BACKGROUND: The inverse problem of identifying the topology of biological networks from their time series responses is a cornerstone challenge in systems biology. We tackle this challenge here through the parameterization of S-system models. It was previously shown that parameter identification can be performed as an optimization based on the decoupling of the differential S-system equations, which results in a set of algebraic equations. RESULTS: A novel parameterization solution is proposed for the identification of S-system models from time series when no information about the network topology is known. The method is based on eigenvector optimization of a matrix formed from multiple regression equations of the linearized decoupled S-system. Furthermore, the algorithm is extended to the optimization of network topologies with constraints on metabolites and fluxes. These constraints rejoin the system in cases where it had been fragmented by decoupling. We demonstrate with synthetic time series why the algorithm can be expected to converge in most cases. CONCLUSION: A procedure was developed that facilitates automated reverse engineering tasks for biological networks using S-systems. The proposed method of eigenvector optimization constitutes an advancement over S-system parameter identification from time series using a recent method called Alternating Regression. The proposed method overcomes convergence issues encountered in alternate regression by identifying nonlinear constraints that restrict the search space to computationally feasible solutions. Because the parameter identification is still performed for each metabolite separately, the modularity and linear time characteristics of the alternating regression method are preserved. Simulation studies illustrate how the proposed algorithm identifies the correct network topology out of a collection of models which all fit the dynamical time series essentially equally well.

Automated smoother for the numerical decoupling of dynamics models.
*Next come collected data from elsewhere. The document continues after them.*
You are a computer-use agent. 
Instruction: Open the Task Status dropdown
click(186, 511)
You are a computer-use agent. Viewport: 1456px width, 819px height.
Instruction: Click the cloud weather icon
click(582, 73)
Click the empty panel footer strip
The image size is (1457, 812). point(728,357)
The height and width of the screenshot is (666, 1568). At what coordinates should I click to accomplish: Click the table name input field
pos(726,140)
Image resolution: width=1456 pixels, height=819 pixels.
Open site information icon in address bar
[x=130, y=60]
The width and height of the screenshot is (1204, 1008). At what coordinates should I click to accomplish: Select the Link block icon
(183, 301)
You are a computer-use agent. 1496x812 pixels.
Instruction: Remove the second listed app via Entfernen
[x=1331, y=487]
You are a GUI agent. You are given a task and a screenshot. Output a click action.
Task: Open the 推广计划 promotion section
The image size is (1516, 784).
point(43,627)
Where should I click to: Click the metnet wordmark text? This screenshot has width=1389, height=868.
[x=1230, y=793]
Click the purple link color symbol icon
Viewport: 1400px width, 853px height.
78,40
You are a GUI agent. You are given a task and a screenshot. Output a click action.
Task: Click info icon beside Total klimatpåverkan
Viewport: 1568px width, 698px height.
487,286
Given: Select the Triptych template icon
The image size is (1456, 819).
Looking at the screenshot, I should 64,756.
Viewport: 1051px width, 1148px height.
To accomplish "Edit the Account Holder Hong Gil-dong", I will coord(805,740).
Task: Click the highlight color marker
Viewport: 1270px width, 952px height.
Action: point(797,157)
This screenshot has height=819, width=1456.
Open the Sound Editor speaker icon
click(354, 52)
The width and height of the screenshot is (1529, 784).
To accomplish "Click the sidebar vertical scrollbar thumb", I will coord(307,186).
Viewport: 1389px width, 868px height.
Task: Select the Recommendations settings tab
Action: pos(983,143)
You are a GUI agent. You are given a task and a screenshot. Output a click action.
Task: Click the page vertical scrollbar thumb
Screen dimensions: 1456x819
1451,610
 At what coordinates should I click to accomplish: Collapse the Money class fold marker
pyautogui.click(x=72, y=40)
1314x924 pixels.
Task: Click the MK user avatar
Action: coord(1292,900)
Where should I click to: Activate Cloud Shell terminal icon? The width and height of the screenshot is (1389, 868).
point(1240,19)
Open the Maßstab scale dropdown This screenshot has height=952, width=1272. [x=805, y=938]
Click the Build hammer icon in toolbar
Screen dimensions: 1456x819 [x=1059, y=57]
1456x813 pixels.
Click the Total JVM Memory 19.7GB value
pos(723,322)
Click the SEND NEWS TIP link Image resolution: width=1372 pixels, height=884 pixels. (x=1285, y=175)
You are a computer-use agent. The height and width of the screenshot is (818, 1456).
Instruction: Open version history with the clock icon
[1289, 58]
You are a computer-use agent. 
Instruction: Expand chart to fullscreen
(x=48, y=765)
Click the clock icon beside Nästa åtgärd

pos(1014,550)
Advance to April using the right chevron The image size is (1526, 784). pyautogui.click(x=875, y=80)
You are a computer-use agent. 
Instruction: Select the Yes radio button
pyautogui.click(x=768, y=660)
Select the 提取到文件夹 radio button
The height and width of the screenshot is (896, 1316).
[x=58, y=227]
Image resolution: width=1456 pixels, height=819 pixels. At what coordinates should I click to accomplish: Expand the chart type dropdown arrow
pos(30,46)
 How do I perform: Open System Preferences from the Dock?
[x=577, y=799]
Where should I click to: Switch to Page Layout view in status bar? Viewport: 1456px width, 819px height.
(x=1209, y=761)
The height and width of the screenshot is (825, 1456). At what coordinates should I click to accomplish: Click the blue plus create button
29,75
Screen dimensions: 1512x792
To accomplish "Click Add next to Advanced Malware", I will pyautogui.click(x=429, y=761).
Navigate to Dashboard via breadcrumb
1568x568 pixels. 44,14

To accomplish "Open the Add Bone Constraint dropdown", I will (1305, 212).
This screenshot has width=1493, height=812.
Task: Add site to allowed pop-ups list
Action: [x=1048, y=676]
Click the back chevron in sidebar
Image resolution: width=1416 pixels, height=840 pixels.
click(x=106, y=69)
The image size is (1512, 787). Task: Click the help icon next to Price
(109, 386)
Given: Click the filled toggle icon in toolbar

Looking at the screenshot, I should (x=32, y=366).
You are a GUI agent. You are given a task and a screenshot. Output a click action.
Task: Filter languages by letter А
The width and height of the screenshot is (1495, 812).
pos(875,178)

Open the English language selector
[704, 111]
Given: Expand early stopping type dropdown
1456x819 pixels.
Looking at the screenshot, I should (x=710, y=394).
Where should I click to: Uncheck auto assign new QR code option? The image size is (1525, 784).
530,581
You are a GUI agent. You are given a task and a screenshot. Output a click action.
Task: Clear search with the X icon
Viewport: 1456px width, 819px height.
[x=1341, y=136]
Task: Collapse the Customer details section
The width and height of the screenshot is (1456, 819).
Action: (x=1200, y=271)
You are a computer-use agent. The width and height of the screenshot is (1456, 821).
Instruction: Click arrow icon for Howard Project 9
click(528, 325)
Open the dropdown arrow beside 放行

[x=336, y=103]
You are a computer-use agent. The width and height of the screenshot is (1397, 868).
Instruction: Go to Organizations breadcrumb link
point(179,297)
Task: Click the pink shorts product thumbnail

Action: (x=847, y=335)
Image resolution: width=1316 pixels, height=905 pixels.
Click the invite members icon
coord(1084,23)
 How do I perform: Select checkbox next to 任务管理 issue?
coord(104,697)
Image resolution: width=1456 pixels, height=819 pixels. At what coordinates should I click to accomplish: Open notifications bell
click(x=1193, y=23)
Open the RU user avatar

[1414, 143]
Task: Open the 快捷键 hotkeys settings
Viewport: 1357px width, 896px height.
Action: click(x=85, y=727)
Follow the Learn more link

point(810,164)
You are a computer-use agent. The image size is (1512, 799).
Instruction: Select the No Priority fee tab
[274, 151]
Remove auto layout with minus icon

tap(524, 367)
BACKGROUND: Structure identification of dynamic models for complex biological systems is the cornerstone of their reverse engineering. Biochemical Systems Theory (BST) offers a particularly convenient solution because its parameters are kinetic-order coefficients which directly identify the topology of the underlying network of processes. We have previously proposed a numerical decoupling procedure that allows the identification of multivariate dynamic models of complex biological processes. While described here within the context of BST, this procedure has a general applicability to signal extraction. Our original implementation relied on artificial neural networks (ANN), which caused slight, undesirable bias during the smoothing of the time courses. As an alternative, we propose here an adaptation of the Whittaker's smoother and demonstrate its role within a robust, fully automated structure identification procedure. RESULTS: In this report we propose a robust, fully automated solution for signal extraction from time series, which is the prerequisite for the efficient reverse engineering of biological systems models. The Whittaker's smoother is reformulated within the context of information theory and extended by the development of adaptive signal segmentation to account for heterogeneous noise structures. The resulting procedure can be used on arbitrary time series with a nonstationary noise process; it is illustrated here with metabolic profiles obtained from in-vivo NMR experiments. The smoothed solution that is free of parametric bias permits differentiation, which is crucial for the numerical decoupling of systems of differential equations. CONCLUSION: The method is applicable in signal extraction from time series with nonstationary noise structure and can be applied in the numerical decoupling of system of differential equations into algebraic equations, and thus constitutes a rather general tool for the reverse engineering of mechanistic model descriptions from multivariate experimental time series.